Some north and central peaks
| Name | Alt. | Coords |
| Chudleigh, Mount | 188 | 43°43′26″S 176°34′12″W﻿ / ﻿43.7239°S 176.5699°W |
| Diffenbach, Mount | 134 | 43°46′40″S 176°42′12″W﻿ / ﻿43.7777°S 176.7033°W |
| Hokopoi | 151 | 43°46′38″S 176°39′33″W﻿ / ﻿43.7772°S 176.6591°W |
| Korako | 178 | 43°46′19″S 176°34′50″W﻿ / ﻿43.7720°S 176.5806°W |
| Matakitaki | 155 | 43°48′37″S 176°50′00″W﻿ / ﻿43.8104°S 176.8334°W |
| Maunganui | 178 | 43°46′01″S 176°46′26″W﻿ / ﻿43.7669°S 176.7740°W |
| Motoroporo | 112 | 43°46′18″S 176°37′58″W﻿ / ﻿43.7716°S 176.6329°W |
| Motuariki | 125 | 43°44′21″S 176°37′12″W﻿ / ﻿43.7393°S 176.6199°W |
| Puhina | 99 | 43°41′50″S 176°37′40″W﻿ / ﻿43.6971°S 176.6278°W |
| Rangitihi | 149 | 43°43′16″S 176°34′46″W﻿ / ﻿43.7211°S 176.5794°W |
| Tawirikoko | 109 | 43°47′56″S 176°43′42″W﻿ / ﻿43.7988°S 176.7282°W |

Some south peaks
| Name | Alt. | Coords |
| Karore | 282 | 44°06′47″S 176°33′08″W﻿ / ﻿44.1130°S 176.5523°W |
| Maungatere Hill | 294 | 44°03′09″S 176°32′47″W﻿ / ﻿44.0525°S 176.5465°W |
| Oehau | 205 | 44°02′01″S 176°38′07″W﻿ / ﻿44.0336°S 176.6353°W |
| Oropuke | 287 | 44°04′46″S 176°30′36″W﻿ / ﻿44.0794°S 176.5099°W |
| Rangaika | 264 | 44°03′45″S 176°27′23″W﻿ / ﻿44.0624°S 176.4563°W |
| Rangitane | 225 | 44°02′36″S 176°27′21″W﻿ / ﻿44.0434°S 176.4559°W |
| Whakamarino | 237 | 44°01′24″S 176°36′54″W﻿ / ﻿44.0232°S 176.6150°W |
| unnamed hill | 299 | 44°07′12″S 176°34′38″W﻿ / ﻿44.1201°S 176.5773°W |

==Climate==
Chatham Island has an oceanic climate (Koppen: Cfb) characterised by a narrow temperature range and relatively frequent rainfall. Its position far from any sizeable landmass renders the record high temperature for the main settlement (Waitangi) just 23.8 C. The climate is cool, wet and windy, with average high temperatures between 15 and 20 °C in summer, and between 5 and 10 °C in July (in the Southern Hemisphere winter). Snowfall is extremely rare, the fall recorded near sea level in July 2015 marking the first such reading for several decades. Under the Trewartha climate classification, Chatham Island has a humid subtropical climate (Cf) for the lack of cold weather during the winter and a daily mean temperature above 10 C for eight months or more.

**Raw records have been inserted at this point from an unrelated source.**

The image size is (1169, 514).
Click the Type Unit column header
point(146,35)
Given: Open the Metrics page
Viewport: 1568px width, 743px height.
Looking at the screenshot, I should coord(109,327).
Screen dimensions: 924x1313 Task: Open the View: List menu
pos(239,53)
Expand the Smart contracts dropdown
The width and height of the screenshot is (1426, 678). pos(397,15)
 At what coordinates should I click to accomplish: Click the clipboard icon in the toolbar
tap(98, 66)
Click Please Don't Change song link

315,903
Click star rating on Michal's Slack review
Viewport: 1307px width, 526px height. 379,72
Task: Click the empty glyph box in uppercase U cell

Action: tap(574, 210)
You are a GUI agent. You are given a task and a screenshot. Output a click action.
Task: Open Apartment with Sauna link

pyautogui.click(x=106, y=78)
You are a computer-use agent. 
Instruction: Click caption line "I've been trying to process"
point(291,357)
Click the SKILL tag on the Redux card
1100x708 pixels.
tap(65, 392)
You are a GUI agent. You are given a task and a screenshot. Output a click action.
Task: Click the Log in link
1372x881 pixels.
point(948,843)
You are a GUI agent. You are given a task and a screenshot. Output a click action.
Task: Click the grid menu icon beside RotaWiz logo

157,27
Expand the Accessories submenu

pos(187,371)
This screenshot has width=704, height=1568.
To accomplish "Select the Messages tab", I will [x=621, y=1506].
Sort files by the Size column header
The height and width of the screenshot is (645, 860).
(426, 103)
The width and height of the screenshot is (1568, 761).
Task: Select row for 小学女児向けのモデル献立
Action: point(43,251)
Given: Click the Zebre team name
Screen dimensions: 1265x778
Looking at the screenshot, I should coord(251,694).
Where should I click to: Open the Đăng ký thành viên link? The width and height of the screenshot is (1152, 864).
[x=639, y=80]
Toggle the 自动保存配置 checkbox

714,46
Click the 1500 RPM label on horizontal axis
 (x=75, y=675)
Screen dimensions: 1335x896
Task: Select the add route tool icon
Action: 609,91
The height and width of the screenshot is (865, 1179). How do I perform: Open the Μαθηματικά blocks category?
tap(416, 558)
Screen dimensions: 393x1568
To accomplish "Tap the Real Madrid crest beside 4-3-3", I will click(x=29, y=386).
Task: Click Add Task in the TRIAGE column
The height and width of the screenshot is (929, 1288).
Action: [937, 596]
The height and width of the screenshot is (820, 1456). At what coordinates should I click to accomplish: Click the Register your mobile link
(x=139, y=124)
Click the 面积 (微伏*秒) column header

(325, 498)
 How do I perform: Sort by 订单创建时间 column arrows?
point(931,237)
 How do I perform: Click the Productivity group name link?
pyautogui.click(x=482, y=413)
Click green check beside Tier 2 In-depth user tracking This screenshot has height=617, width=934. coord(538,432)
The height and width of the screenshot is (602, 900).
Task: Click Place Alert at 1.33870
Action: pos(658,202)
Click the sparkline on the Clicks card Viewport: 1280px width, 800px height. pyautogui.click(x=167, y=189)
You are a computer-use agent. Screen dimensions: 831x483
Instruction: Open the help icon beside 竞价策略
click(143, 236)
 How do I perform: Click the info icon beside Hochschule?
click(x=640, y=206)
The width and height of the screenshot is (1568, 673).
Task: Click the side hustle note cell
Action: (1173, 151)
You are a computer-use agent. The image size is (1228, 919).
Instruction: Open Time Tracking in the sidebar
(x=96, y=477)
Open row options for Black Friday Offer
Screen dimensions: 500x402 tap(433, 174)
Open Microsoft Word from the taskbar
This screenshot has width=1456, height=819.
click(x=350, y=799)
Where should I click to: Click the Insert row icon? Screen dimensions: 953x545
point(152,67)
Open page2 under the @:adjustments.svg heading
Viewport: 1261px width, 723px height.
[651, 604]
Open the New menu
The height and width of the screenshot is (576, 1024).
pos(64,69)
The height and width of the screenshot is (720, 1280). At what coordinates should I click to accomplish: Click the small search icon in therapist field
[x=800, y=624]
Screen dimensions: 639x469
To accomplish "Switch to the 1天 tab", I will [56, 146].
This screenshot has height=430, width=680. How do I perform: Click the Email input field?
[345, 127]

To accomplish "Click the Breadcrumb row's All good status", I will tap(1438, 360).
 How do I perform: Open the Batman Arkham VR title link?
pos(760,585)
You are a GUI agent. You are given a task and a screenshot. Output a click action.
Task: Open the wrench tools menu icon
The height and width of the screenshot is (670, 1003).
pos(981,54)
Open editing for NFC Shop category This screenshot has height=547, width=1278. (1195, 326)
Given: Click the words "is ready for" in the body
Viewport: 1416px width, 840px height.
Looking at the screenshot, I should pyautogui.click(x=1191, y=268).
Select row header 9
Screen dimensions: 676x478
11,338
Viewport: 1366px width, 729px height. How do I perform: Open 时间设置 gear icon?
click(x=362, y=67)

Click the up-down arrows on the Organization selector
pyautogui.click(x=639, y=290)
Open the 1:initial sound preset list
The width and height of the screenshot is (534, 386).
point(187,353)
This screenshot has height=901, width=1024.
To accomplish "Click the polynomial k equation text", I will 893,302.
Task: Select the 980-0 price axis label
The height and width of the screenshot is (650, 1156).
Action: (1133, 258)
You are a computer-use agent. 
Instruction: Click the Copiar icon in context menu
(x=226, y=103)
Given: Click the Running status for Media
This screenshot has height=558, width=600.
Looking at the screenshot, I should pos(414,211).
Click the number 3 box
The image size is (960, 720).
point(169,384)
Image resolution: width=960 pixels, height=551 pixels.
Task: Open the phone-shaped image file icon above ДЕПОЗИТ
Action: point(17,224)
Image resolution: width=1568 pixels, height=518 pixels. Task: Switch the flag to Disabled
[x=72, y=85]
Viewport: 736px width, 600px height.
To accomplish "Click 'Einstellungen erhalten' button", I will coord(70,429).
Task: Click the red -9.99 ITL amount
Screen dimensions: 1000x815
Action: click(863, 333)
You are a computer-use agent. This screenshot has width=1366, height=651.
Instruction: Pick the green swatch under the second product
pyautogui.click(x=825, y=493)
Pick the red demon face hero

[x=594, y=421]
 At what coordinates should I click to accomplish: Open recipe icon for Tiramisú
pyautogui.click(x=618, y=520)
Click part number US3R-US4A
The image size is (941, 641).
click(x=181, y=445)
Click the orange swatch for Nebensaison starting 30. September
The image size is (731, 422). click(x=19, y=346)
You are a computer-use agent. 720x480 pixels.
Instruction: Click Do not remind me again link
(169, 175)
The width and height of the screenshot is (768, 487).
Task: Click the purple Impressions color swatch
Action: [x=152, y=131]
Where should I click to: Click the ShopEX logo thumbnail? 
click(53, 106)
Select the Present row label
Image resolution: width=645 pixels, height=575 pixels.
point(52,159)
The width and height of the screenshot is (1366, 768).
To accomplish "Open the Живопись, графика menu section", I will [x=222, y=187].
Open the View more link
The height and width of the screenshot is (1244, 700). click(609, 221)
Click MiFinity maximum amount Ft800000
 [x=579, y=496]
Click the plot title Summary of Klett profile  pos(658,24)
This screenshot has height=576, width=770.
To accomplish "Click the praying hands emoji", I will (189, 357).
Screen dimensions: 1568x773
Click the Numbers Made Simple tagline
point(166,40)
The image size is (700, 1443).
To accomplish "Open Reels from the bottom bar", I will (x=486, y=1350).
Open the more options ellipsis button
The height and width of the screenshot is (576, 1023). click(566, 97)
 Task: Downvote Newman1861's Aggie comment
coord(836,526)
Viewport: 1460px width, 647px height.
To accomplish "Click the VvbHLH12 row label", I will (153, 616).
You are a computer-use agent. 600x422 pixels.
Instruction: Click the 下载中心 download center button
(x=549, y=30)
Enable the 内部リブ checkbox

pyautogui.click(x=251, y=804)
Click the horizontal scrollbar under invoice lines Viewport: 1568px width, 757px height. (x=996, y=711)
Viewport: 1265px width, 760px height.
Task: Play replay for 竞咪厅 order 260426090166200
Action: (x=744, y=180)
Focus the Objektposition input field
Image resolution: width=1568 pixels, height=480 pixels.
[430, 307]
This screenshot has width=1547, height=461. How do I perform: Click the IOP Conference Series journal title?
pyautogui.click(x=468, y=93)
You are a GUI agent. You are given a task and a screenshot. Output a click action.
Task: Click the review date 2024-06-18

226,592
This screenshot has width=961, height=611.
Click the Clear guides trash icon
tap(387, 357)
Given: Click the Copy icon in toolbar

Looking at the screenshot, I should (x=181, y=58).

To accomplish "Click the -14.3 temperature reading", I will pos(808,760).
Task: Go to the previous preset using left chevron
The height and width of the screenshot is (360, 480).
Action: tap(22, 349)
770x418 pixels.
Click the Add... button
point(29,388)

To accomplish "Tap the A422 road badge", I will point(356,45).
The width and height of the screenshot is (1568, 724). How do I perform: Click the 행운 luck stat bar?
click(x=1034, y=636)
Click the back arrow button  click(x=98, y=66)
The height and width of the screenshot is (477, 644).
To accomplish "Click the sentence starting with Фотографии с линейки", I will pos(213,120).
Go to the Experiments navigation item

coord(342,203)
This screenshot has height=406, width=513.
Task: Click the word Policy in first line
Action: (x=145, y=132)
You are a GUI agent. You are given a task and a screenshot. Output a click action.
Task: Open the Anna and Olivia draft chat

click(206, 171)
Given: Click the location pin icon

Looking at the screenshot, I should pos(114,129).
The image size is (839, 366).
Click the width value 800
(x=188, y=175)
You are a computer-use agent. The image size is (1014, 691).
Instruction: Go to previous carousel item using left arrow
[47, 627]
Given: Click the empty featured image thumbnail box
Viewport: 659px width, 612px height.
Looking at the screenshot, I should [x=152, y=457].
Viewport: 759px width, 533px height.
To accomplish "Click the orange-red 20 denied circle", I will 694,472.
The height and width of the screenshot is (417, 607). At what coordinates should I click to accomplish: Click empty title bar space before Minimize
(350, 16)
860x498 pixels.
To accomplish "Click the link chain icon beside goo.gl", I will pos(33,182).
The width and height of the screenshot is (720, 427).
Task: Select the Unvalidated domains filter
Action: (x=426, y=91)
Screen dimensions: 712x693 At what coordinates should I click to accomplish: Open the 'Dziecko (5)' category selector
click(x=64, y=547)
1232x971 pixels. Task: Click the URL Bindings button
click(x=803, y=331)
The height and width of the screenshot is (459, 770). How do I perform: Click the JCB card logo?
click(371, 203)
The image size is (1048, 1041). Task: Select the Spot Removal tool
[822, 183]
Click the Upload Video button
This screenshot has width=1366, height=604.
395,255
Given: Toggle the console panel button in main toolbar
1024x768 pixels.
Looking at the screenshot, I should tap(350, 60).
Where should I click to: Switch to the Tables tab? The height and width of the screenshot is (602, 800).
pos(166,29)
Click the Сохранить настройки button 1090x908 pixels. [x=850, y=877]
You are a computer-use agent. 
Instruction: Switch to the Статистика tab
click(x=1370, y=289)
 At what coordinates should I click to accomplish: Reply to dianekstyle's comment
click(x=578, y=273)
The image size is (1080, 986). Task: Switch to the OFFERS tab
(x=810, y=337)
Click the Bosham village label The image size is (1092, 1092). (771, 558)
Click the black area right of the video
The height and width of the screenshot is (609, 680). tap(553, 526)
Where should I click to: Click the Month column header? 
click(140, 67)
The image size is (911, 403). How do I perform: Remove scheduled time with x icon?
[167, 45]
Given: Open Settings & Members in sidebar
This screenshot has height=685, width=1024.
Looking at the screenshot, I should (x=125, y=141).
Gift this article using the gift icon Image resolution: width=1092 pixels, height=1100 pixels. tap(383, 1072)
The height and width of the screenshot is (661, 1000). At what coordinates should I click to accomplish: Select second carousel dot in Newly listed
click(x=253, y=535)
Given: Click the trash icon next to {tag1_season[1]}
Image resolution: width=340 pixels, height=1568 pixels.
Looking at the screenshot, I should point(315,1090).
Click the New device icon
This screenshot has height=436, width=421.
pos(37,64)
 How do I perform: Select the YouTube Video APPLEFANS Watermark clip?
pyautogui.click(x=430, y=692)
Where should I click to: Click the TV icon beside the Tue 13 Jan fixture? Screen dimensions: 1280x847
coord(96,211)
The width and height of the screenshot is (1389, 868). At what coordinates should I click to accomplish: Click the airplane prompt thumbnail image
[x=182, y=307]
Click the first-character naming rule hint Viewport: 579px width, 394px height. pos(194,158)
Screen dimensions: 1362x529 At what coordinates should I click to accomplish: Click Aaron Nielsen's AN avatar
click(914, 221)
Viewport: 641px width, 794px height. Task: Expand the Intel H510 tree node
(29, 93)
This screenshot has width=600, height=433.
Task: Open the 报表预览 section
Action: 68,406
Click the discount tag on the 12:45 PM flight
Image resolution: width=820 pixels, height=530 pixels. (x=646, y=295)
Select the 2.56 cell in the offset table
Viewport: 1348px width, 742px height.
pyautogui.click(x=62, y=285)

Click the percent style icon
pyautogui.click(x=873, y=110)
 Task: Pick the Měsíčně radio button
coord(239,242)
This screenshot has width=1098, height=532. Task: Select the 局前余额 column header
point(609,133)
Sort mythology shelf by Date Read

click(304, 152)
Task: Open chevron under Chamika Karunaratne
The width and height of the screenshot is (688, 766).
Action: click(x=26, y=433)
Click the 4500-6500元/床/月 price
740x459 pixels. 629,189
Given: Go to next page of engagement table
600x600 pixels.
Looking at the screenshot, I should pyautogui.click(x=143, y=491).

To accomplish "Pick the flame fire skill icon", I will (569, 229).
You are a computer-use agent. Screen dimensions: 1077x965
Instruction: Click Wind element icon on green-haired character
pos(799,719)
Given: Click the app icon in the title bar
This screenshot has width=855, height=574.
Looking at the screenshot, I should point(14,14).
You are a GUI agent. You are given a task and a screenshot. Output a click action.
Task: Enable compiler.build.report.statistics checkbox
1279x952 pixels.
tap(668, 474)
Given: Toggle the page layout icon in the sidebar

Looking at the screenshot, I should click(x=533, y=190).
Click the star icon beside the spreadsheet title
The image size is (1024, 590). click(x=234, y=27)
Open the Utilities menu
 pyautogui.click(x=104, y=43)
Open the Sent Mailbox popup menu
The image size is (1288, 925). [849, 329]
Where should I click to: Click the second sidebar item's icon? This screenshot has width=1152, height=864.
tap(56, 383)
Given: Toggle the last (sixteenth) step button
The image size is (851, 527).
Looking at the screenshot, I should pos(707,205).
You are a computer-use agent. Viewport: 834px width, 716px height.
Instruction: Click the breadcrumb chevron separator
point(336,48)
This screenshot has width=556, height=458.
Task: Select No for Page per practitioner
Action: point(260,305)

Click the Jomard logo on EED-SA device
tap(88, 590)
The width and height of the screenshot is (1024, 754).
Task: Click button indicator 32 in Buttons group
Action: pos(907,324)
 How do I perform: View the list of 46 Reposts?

Climate data for Chatham Islands (1991–2020)
| Month | Jan | Feb | Mar | Apr | May | Jun | Jul | Aug | Sep | Oct | Nov | Dec | Year |
| Mean daily maximum °C (°F) | 19.2 (66.6) | 19.4 (66.9) | 18.2 (64.8) | 16.1 (61.0) | 14.0 (57.2) | 12.0 (53.6) | 11.3 (52.3) | 12.0 (53.6) | 13.2 (55.8) | 14.5 (58.1) | 16.0 (60.8) | 17.8 (64.0) | 15.3 (59.5) |
| Daily mean °C (°F) | 15.7 (60.3) | 16.1 (61.0) | 15.0 (59.0) | 13.1 (55.6) | 11.1 (52.0) | 9.3 (48.7) | 8.4 (47.1) | 9.0 (48.2) | 10.1 (50.2) | 11.1 (52.0) | 12.5 (54.5) | 14.4 (57.9) | 12.2 (54.0) |
| Mean daily minimum °C (°F) | 12.1 (53.8) | 12.7 (54.9) | 11.8 (53.2) | 10.1 (50.2) | 8.1 (46.6) | 6.5 (43.7) | 5.6 (42.1) | 6.1 (43.0) | 6.9 (44.4) | 7.7 (45.9) | 8.9 (48.0) | 11.0 (51.8) | 9.0 (48.2) |
| Average rainfall mm (inches) | 49.2 (1.94) | 64.0 (2.52) | 75.7 (2.98) | 79.0 (3.11) | 88.3 (3.48) | 93.7 (3.69) | 72.3 (2.85) | 71.0 (2.80) | 71.3 (2.81) | 56.2 (2.21) | 53.5 (2.11) | 62.9 (2.48) | 837.1 (32.98) |
| Average rainy days (≥ 1.0 mm) | 6.8 | 7.0 | 8.6 | 11.7 | 14.4 | 15.4 | 15.3 | 12.8 | 12.0 | 10.7 | 8.4 | 10.1 | 133.2 |
| Average relative humidity (%) | 75.5 | 77.9 | 80.6 | 81.4 | 84.6 | 86.1 | 86.0 | 82.9 | 79.6 | 77.3 | 76.0 | 76.2 | 80.3 |
| Mean monthly sunshine hours | 191.3 | 145.5 | 124.2 | 106.3 | 81.2 | 61.8 | 74.4 | 101.0 | 109.1 | 129.7 | 148.9 | 164.0 | 1,437.3 |
Source: NIWA Climate Data (sun 1981–2010)

== Flora and fauna ==
Chatham Island hosts the only known breeding population of the endemic and critically endangered magenta petrel or tāiko (Pterodroma magentae). The seabird was thought to be extinct until 1978, and had a population of under 200 in 2017.

==In popular culture==
Chatham Island (or "Isle") is featured in the first and in the final chapter of Cloud Atlas, the 2004 novel by David Mitchell. The novel was adapted for screen in 2012.